Rozdział 155 Przygody można znaleźć wszędzie

Grześ słuchał z przyjemnością, mimo iż już raz miał okazję zapoznać się z przygodami Przemka. Wciąż jednak głodny przygód chłonął każde słowo kolegi marząc o podobnej wyprawie.

Tak się zamyślił, że nie zauważył, kiedy Przemek zakończył swoje opowiadanie. Dopiero lekkie szturchnięcie przywróciło go do rzeczywistości.

– O czym tak myślisz? – Zapytał tata.

– Chciałbym kiedyś przeżyć podobne przygody jak Przemek. Zazdroszczę mu tej wyprawy.

Mama z tatą wymienili niespokojne spojrzenia. Widząc to Przemek szybko zareagował.

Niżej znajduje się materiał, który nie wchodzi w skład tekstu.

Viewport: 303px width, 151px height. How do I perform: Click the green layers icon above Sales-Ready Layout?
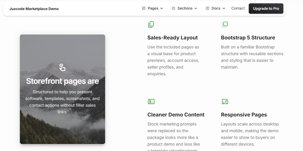point(151,24)
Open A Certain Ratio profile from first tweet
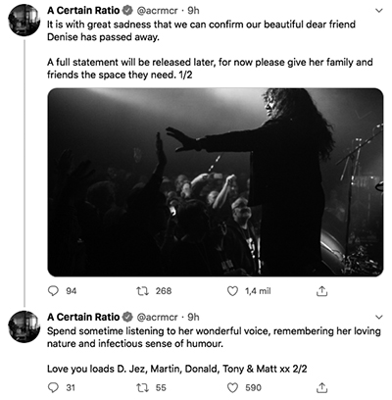 point(83,11)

– Zobacz jak dla mnie zakończyła się przygoda, omal nie zginąłem. – Widząc, że w ten sposób nie przekona Grzesia powiedział. – Mam pomysł.

Wąż natychmiast się uśmiechnął czekając na dalsze słowa Przemka.

– Zacznijmy od poszukiwania przygód na łące. Jestem pewien, że odkryjemy jeszcze wiele nieznanych tobie miejsc.

– Świetny pomysł. Kiedy zaczynamy?

– Może od razu?

Pożegnali się grzecznie z rodzicami Grzesia i pająkiem Markiem, a następnie wyruszyli w drogę.